For a given sample rate, the corresponding Nyquist frequency in Hz is the largest bandwidth that can be sampled without aliasing, and its value is one-half the sample-rate.

> 주어진 sample rate가 있을 때, aliasing(신호 복원시신호의 왜곡을 생기게하는 현상) 없는 가장 큰 주파수 대역폭은 sample_rate의 1/2배 이다.


In [7]:
from torch.utils.data import Dataset
from torch.utils.data import DataLoader

In [8]:
class AudioDataset(Dataset):
    def __init__(self, audio_paths, labels, resample_rate=None, noises=None):
        self.audio_paths = audio_paths
        self.labels = labels
        self.resample_rate = resample_rate
        self.noises = noises
        
    def __len__(self):
        return len(self.audio_paths)
    
    def _add_noise(self, audio, noises, scale=0.5):
        if noises is not None:
            # Keras 예제 (batch 단위)와 달리 example 하나씩 noise 추가 -> dim=0 사용

            # Create a random tensor of the same size as audio ranging from
            # 0 to the number of noise stream samples that we have.
            torch_rand = torch.FloatTensor(1, ).uniform_(0, noises.shape[0]).to(torch.int32)
            
            noise = torch.index_select(noises, dim=0, index=torch_rand) # torch.Size([1, 16000, 1])
            noise = noise[0] # torch.Size([16000, 1])

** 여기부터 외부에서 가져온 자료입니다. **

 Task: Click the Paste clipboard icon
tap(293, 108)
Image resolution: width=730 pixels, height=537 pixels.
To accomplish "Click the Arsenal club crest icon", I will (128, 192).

            # Get the amplitude proportion between the audio and the noise
            # torch.max returns (max, max_indices), (https://pytorch.org/docs/stable/generated/torch.max.html)
            prop = torch.div(torch.max(audio, dim=0)[0], torch.max(noise, dim=0)[0]) # torch.Size([16000, 1])
            
            # Adding the rescaled noise to audio
            # Noise가 주가 되지 않게 rescaling
            audio = audio + noise * prop * scale
            
        return audio

    def _audio_to_fft(self, audio):
        # Since torch.fft.fft applies FFT on the one dimensional input,
        # we need to squeeze the dimensions and then expand them again
        # after FFT

        # https://pytorch.org/docs/stable/generated/torch.fft.fft.html#torch.fft.fft
        
        audio = torch.squeeze(audio) # torch.Size([1, 16000, 1]) -> torch.Size([16000])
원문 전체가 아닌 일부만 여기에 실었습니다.